ROMÉO. – Ni l’un ni l’autre, belle vierge, si tu détestes l’un et l’autre.

JULIETTE. – Comment es-tu venu ici, dis-moi ? et dans quel but ? Les murs du jardin sont hauts et difficiles à gravir. Considère qui tu es : ce lieu est ta mort, si quelqu’un de mes parents te trouve ici.

ROMÉO. – J’ai escaladé ces murs sur les ailes légères de l’amour : car les limites de pierre ne sauraient arrêter l’amour, et ce que l’amour peut faire, l’amour ose le tenter ; voilà pourquoi tes parents ne sont pas un obstacle pour moi.

JULIETTE. – S’ils te voient, ils te tueront.

ROMÉO. – Hélas ! il y a plus de péril pour moi dans ton regard que dans vingt de leurs épées : que ton œil me soit doux, et je suis à l’épreuve de leur inimitié.

JULIETTE. – Je ne voudrais pas pour le monde entier qu’ils te vissent ici.

ROMÉO. – J’ai le manteau de la nuit pour me soustraire à leur vue. D’ailleurs, si tu ne m’aimes pas, qu’ils me trouvent ici ! J’aime mieux ma vie finie par leur haine que ma mort différée sans ton amour.

JULIETTE. – Quel guide as-tu donc eu pour arriver jusqu’ici ?

ROMÉO. – L’amour, qui le premier m’a suggéré d’y venir : il m’a prêté son esprit et je lui ai prêté mes yeux.
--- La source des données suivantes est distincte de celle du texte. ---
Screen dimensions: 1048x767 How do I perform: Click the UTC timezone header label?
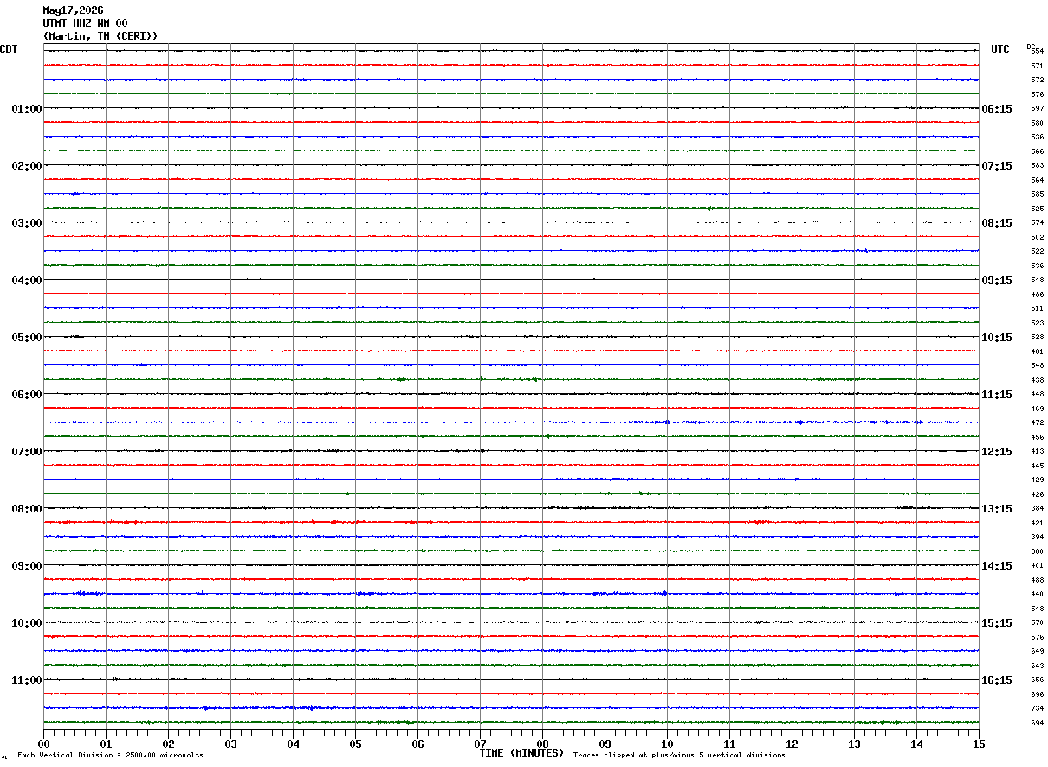coord(1000,49)
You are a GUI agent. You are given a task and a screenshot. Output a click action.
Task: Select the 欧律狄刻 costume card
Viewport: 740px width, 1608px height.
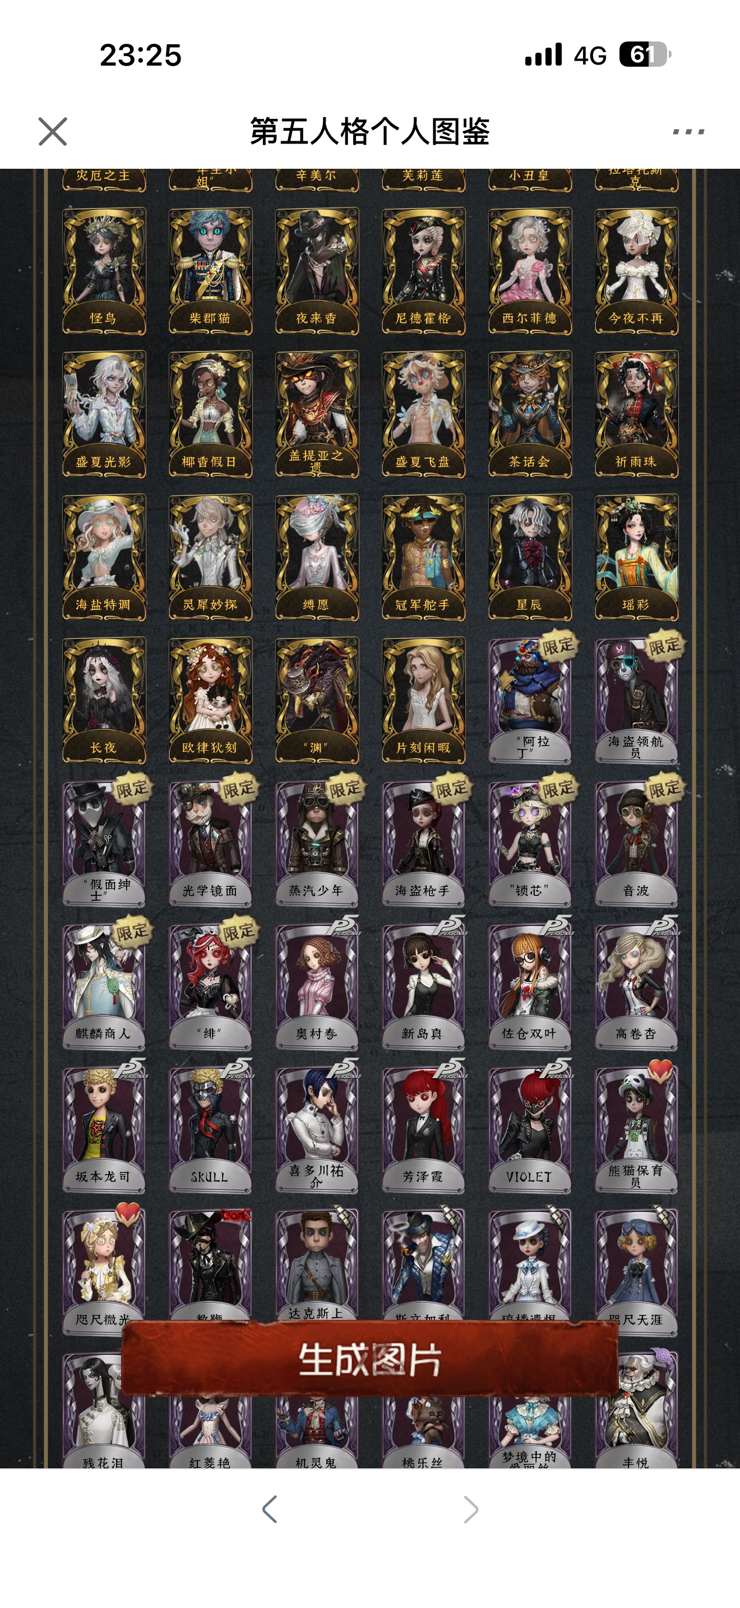coord(210,700)
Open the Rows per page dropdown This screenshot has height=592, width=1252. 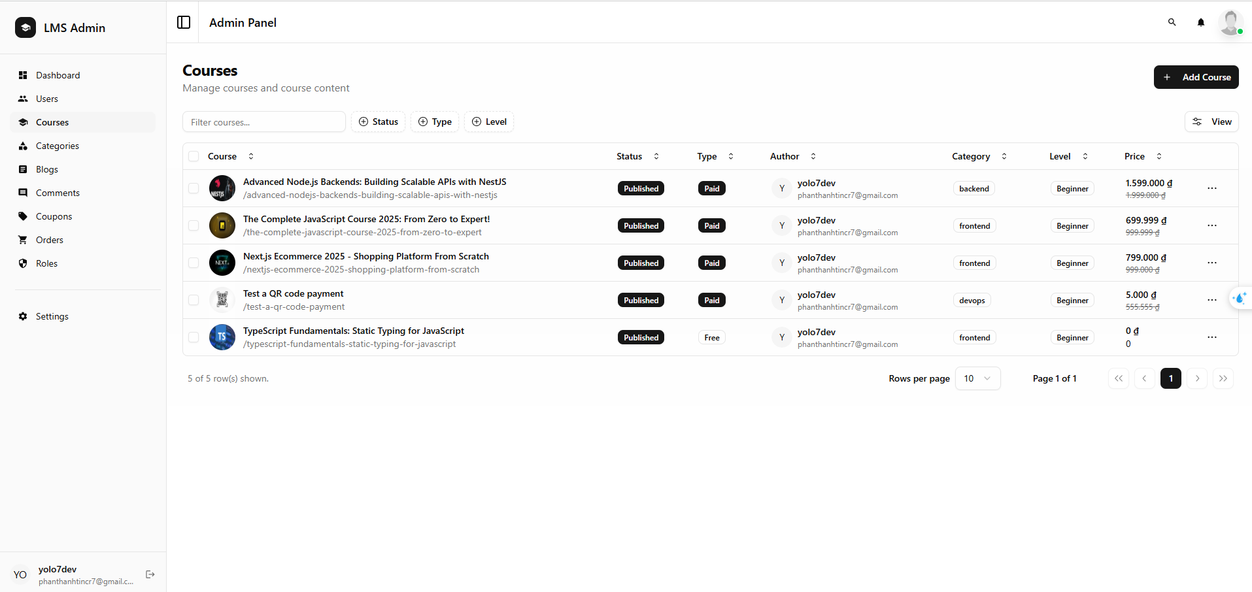coord(977,378)
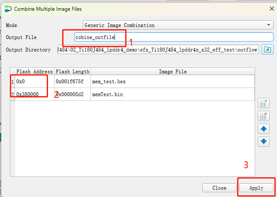Click the 0x0 flash address cell

(x=21, y=81)
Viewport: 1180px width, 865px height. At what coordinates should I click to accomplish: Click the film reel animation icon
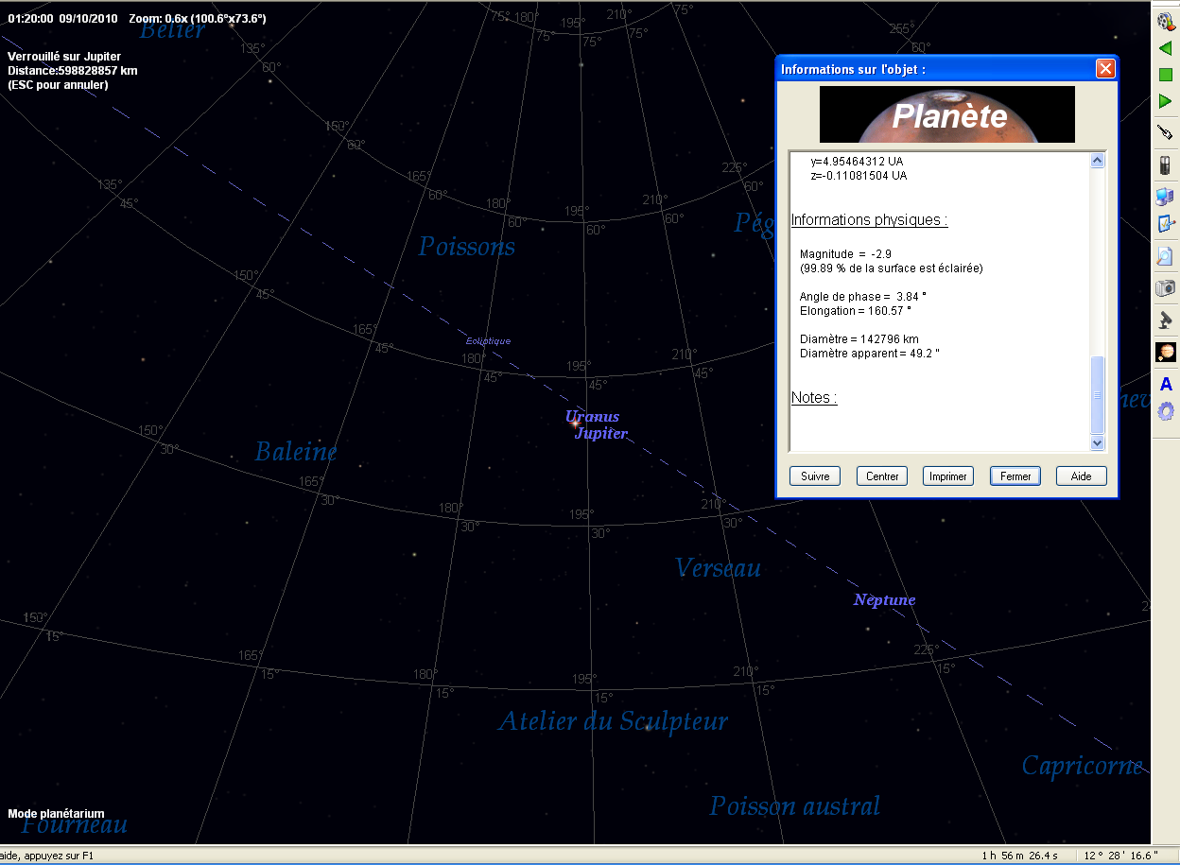(1165, 20)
Je ne suis pas un pilote ; mais, quand tu serais à la même distance que la vaste plage baignée par la mer la plus lointaine, je risquerais la traversée pour une denrée pareille.
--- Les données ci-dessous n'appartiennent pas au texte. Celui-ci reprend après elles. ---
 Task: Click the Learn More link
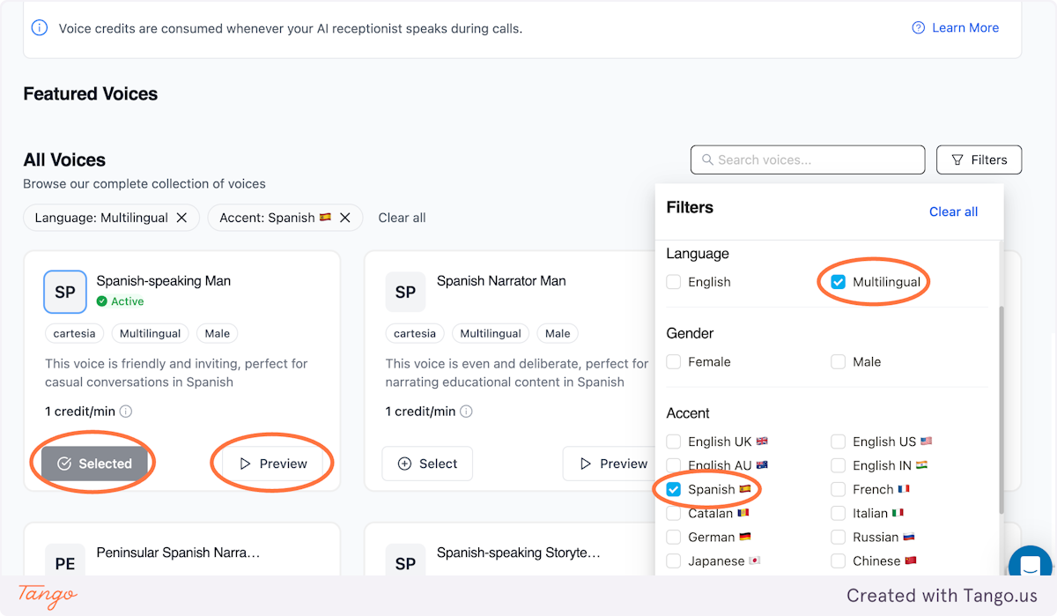[966, 27]
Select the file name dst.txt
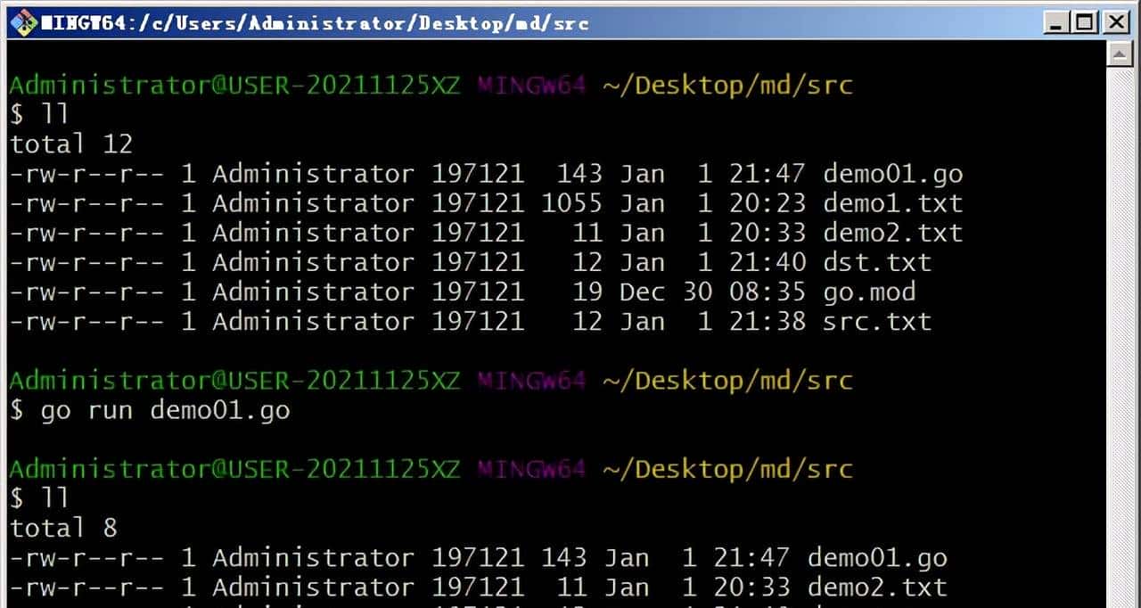The image size is (1141, 608). tap(876, 262)
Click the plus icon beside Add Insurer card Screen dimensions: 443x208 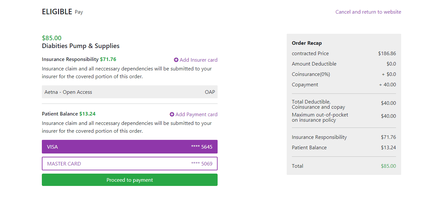tap(176, 60)
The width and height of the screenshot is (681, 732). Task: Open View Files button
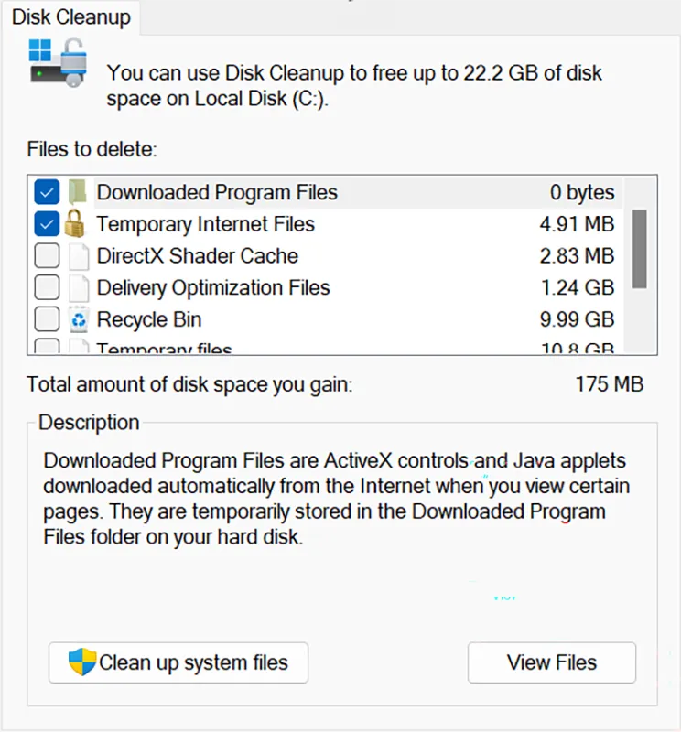[x=551, y=662]
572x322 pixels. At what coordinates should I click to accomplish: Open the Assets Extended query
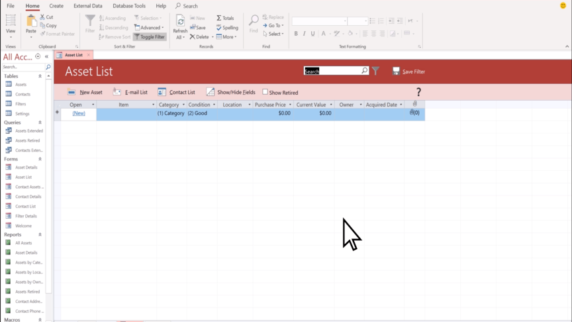(29, 131)
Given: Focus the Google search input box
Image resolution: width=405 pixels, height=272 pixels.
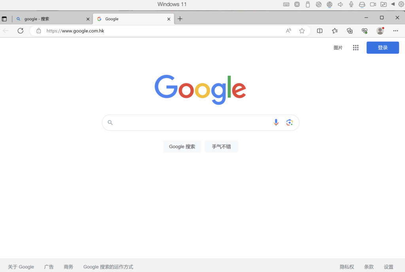Looking at the screenshot, I should click(191, 122).

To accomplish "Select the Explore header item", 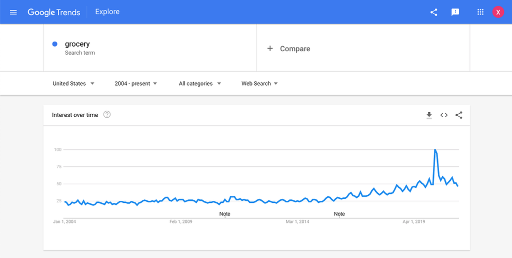I will coord(108,12).
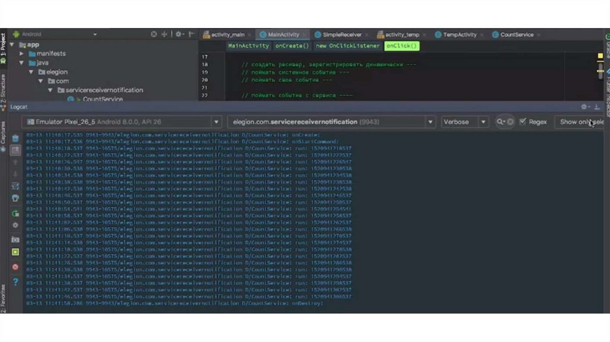Screen dimensions: 610x342
Task: Open the Logcat panel gear settings
Action: coord(584,107)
JULIETTE. – Tu sais que le masque de la nuit est sur mon visage ; sans cela, tu verrais une virginale couleur colorer ma joue, quand je songe aux paroles que tu m’as entendue dire cette nuit. Ah ! je voudrais rester dans les convenances ; je voudrais, je voudrais nier ce que j’ai dit. Mais adieu, les cérémonies ! M’aimes-tu ? Je sais que tu vas dire oui, et je te croirai sur parole. Ne le jure pas : tu pourrais trahir ton serment : les parjures des amoureux font, dit-on, rire Jupiter … Oh ! gentil Roméo, si tu m’aimes, proclame-le loyalement : et si tu crois que je me laisse trop vite gagner je froncerai le sourcil, et je serai cruelle, et je te dirai non, pour que tu me fasses la cour : autrement, rien au monde ne m’y déciderait … En vérité, beau Montague, je suis trop éprise, et tu pourrais croire ma conduite légère ; mais crois-moi, gentilhomme, je me montrerai plus fidèle que celles qui savent mieux affecter la réserve. J’aurais été plus réservée, il faut que je l’avoue, si tu n’avais pas surpris, à mon insu, l’aveu passionné de mon amour : pardonne-moi donc et n’impute pas à une légèreté d’amour cette faiblesse que la nuit noire t’a permis de découvrir.

ROMÉO. – Madame, je jure par cette lune sacrée qui argente toutes ces cimes chargées de fruits !…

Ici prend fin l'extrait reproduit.